1. In a serial printer having a plurality of types formed on the periphery of a cylindrical type carrier, said type carrier being held by carriage adapted to be moved across the paper, and means for pressing a desired type against said paper to effect printing, the improvement comprising:

(a) a type shaft splined to said type carrier and lying parallel to the direction of movement of said carriage;

(b) said means for pressing including a hammer lying opposite said type carrier via said paper and having a striking surface of an area sufficient for striking only one of said types, said hammer being adapted to be moved through a predetermined range in a direction parallel with the movement of said carriage;

(c) means including a hammer drive member lying along said range of movement of said hammer for driving said hammer in the direction of said type carrier;

(d) means including a first pulse motor for moving said carriage;

(e) means including a second pulse motor for moving said hammer;

(f) means including a d-c motor rotating said type shaft and said hammer drive member, alternatively;

(g) means including a first clutch for controlling the transmission of rotation between said type shaft and said d-c motor;

(h) means including a second clutch for controlling the transmission of rotation between said hammer drive member and said d-c motor;

(i) means including a first electromagnet for selecting the stop position of said type carrier;

(j) a cam adapted to be controlled by operation of said first electromagnet; and

(k) means including a second electromagnet for controlling said cam after the stop position of said hammer has been selected.

2. A serial printer according to claim 1, wherein said d-c motor also serves as a drive source for feeding the paper.

3. A serial printer according to claim 2, including means for feeding the paper by selecting a particular rotation stop position of the type carrier.
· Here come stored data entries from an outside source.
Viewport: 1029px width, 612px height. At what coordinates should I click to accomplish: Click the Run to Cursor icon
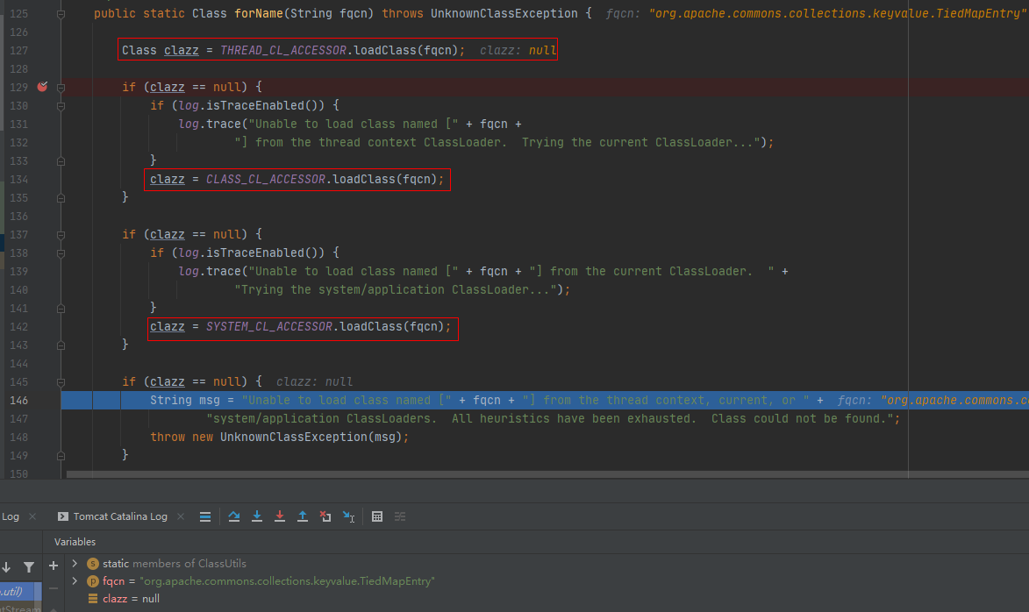pos(348,516)
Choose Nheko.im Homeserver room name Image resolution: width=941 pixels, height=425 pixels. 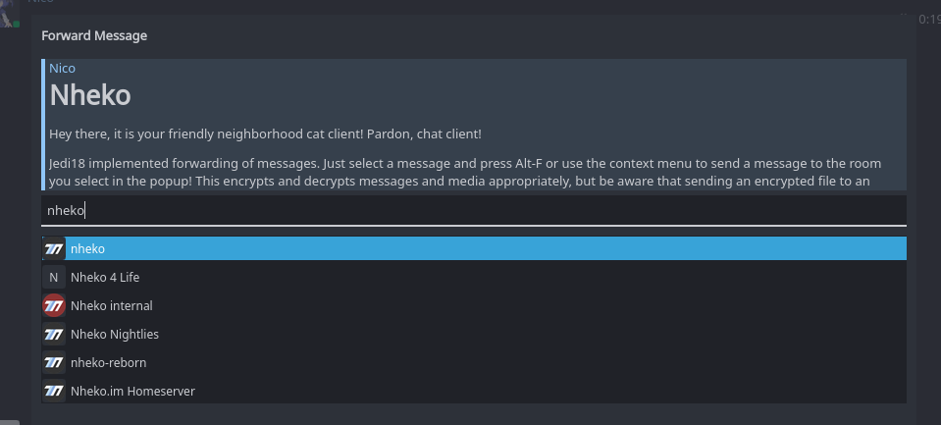click(x=132, y=392)
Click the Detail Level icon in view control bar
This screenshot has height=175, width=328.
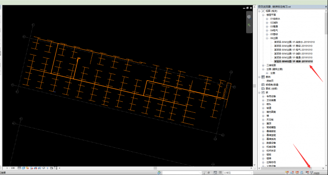tap(19, 168)

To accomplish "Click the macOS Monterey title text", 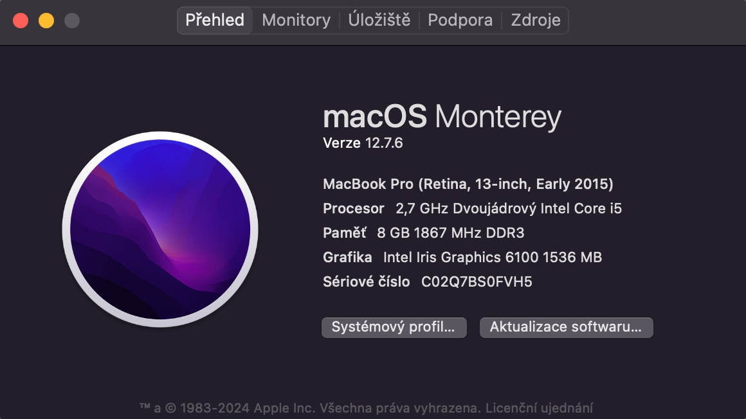I will tap(442, 117).
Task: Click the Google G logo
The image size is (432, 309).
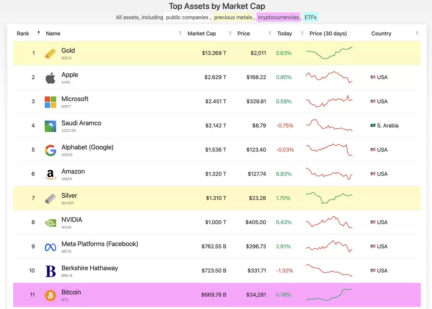Action: (50, 150)
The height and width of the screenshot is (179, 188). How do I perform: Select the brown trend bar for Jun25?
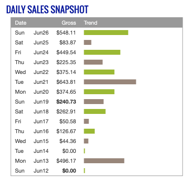(x=88, y=42)
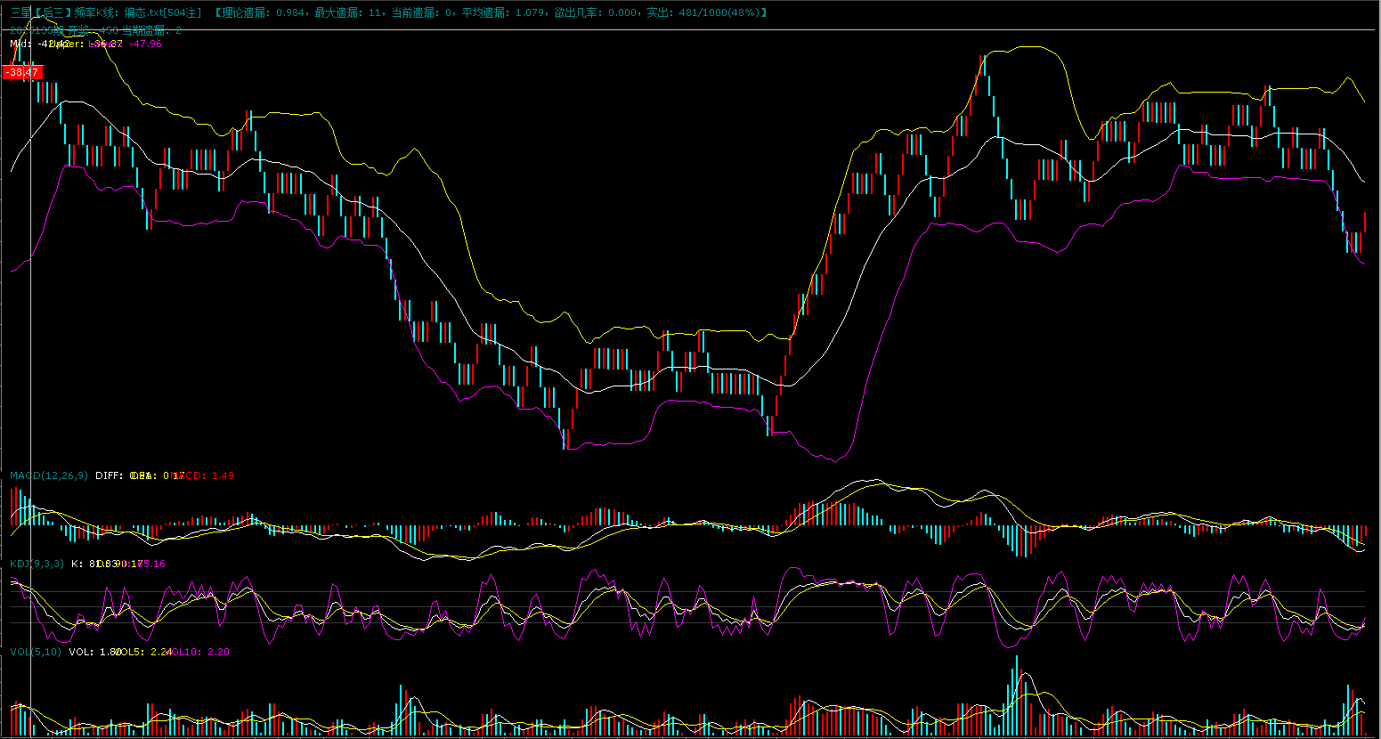Click the lowest candle in the K-line chart
Image resolution: width=1381 pixels, height=739 pixels.
click(x=565, y=439)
4. A serial printer according to claim 2, including a manual paper-feed means to manually turn a shaft for feeding paper.

5. A serial printer according to claim 1, wherein said second clutch transmits rotational force only when both said first electromagnet and said second electromagnet are actuated.

6. A serial printer according to claim 1, wherein said cam is adapted to be rotated by a small amount to prevent an operation rod of the first electromagnet from being engaged with a cam groove of said cam when the operation rod of said first electromagnet is liberated from a cam groove of said cam before an operation rod of second electromagnet is liberated from the cam groove of said cam.